Do not take more than 1 tablet in any 24-hour period.
Duration of treatment
Treatment should be as short as possible. Do not use this medicine for longer than 7 days without
consulting a doctor. Contact your doctor if there is no improvement after 7 days of use, or if you feel worse.
Use in children and adolescents
Nodisen must not be used in children and adolescents under 18 years of age.
Taking more than the recommended dose of Nodisen
If you take more than the recommended dose, contact your doctor or the nearest emergency department immediately.
Overdose may cause: dilated pupils, fever, facial flushing, agitation, muscle tremors, involuntary movements, hallucinations (perceiving objects or people that are not present), and changes in the ECG recording. Significant overdose may lead to rhabdomyolysis (muscle breakdown), seizures, delirium, toxic psychosis, disturbances in heart function, coma, and cardiovascular collapse.
Missed dose of Nodisen
Do not take a double dose to make up for a missed dose.
Take the next dose the following day, as instructed in this leaflet.
If you have any further doubts about the use of this medicine, consult your doctor or pharmacist.

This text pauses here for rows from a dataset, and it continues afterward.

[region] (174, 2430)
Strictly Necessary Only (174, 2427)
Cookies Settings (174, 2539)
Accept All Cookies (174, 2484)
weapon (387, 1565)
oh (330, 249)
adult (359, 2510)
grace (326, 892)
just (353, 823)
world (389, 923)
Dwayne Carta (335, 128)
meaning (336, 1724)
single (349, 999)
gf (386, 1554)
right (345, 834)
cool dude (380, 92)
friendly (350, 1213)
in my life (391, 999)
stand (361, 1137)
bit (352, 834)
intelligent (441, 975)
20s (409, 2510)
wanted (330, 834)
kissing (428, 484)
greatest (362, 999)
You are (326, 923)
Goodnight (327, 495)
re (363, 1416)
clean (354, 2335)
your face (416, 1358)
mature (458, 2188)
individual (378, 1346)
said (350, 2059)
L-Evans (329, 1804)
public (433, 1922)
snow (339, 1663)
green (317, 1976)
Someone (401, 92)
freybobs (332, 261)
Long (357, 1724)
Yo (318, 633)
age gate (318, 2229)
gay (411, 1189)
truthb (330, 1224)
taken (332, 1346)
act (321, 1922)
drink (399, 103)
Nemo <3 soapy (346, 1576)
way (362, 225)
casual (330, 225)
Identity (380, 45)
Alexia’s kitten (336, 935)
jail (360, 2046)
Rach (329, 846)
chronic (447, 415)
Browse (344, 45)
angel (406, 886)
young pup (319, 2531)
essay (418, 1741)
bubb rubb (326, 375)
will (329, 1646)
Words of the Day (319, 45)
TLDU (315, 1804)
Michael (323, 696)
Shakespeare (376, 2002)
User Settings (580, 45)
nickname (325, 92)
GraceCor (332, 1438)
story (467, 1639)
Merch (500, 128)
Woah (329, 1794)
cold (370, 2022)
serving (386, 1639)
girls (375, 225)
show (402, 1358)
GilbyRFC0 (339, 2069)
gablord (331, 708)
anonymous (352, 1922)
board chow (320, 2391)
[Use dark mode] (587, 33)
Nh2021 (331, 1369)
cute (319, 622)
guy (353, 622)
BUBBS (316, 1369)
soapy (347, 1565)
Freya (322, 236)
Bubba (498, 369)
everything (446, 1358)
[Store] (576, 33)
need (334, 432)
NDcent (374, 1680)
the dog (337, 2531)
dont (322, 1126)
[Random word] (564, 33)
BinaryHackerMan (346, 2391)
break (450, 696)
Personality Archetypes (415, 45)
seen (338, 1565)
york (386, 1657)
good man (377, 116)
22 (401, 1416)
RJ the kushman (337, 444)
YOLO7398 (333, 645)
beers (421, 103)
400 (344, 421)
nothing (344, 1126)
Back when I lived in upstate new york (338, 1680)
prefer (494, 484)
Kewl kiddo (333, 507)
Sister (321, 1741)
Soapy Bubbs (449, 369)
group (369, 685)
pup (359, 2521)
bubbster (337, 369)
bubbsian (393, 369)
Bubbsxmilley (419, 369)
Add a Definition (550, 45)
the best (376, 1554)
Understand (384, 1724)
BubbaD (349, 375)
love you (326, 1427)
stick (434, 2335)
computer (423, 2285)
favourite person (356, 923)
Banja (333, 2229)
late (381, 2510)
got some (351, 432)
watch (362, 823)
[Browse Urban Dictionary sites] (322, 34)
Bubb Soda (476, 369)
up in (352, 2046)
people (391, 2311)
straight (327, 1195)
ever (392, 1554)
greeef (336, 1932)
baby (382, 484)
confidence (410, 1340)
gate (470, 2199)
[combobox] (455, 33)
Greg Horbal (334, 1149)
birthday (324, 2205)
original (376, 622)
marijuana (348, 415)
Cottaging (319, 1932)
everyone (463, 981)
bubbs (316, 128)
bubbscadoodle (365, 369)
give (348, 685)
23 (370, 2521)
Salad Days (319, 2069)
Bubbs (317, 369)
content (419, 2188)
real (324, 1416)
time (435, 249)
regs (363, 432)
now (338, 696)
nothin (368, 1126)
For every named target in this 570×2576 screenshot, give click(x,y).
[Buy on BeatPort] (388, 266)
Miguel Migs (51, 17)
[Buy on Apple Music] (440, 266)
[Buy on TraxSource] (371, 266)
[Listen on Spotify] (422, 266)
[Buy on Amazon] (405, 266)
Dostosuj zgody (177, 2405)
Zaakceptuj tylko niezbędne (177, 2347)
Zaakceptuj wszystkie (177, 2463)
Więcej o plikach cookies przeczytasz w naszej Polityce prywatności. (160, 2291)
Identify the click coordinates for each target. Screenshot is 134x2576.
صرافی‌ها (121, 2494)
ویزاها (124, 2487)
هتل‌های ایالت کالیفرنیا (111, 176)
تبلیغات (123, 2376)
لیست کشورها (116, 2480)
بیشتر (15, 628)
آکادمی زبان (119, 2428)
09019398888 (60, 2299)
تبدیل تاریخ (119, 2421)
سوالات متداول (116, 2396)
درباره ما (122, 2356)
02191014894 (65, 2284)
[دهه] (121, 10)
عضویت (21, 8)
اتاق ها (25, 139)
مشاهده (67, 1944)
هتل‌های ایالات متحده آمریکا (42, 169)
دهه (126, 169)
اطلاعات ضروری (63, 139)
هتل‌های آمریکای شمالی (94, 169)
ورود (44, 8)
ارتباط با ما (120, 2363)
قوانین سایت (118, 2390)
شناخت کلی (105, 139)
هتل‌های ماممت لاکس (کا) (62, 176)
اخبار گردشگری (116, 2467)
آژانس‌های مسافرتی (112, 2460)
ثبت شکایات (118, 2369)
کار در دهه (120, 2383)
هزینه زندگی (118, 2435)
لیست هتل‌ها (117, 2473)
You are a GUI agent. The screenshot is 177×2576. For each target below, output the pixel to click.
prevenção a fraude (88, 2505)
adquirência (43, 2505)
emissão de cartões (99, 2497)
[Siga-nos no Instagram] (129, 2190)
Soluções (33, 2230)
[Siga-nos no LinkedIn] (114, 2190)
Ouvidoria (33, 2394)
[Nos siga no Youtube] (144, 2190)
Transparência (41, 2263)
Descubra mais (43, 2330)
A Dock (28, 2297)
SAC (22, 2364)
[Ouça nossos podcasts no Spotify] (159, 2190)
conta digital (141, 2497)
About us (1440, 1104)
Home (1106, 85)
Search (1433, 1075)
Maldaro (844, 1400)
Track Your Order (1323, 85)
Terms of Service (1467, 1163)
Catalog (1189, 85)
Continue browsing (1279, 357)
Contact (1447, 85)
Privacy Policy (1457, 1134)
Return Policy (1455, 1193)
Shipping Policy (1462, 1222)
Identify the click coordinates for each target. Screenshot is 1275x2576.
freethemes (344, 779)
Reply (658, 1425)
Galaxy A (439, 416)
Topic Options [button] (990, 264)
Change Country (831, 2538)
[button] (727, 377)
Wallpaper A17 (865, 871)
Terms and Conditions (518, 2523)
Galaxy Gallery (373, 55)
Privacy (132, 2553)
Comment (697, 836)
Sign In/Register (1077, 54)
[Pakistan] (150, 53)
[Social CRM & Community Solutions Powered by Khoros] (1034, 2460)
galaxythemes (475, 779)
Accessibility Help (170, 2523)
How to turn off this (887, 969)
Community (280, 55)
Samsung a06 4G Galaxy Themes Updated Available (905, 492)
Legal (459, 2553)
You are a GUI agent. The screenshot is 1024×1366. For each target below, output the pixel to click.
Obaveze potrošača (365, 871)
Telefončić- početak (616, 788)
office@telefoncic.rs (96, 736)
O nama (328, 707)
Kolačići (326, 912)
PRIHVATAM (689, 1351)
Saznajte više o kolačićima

4. Possible adverse reactions

Like all medicines, this medicine can cause adverse reactions, although not everybody will experience them.
You should contact your doctor or pharmacist immediately if any of the following
adverse reactions occur:
Frequency unknown (frequency cannot be estimated from available data):
Allergic reactions (skin rash, itching, hives, breathing difficulties,
wheezing, swelling of lips, tongue, throat, or face).
Other adverse reactions:
Common (occur in less than 1 in 10 people):
fatigue, sedation, drowsiness,
attention disturbances,
loss of coordination, dizziness,
dry mouth.
Frequency unknown (frequency cannot be estimated from available data):

• disorientation*, paradoxical excitation* (e.g. increased energy*, motor restlessness*, nervousness*),
• convulsions, headache,
• skin tingling (pins and needles sensation), dyskinesia (difficulty performing movements),
• blurred vision,
• palpitations or rapid heartbeat,
• thickening and accumulation of mucus,
• indigestion, stomach upset,
• nausea, vomiting,
• muscle tremors,
• difficulty urinating, urinary retention.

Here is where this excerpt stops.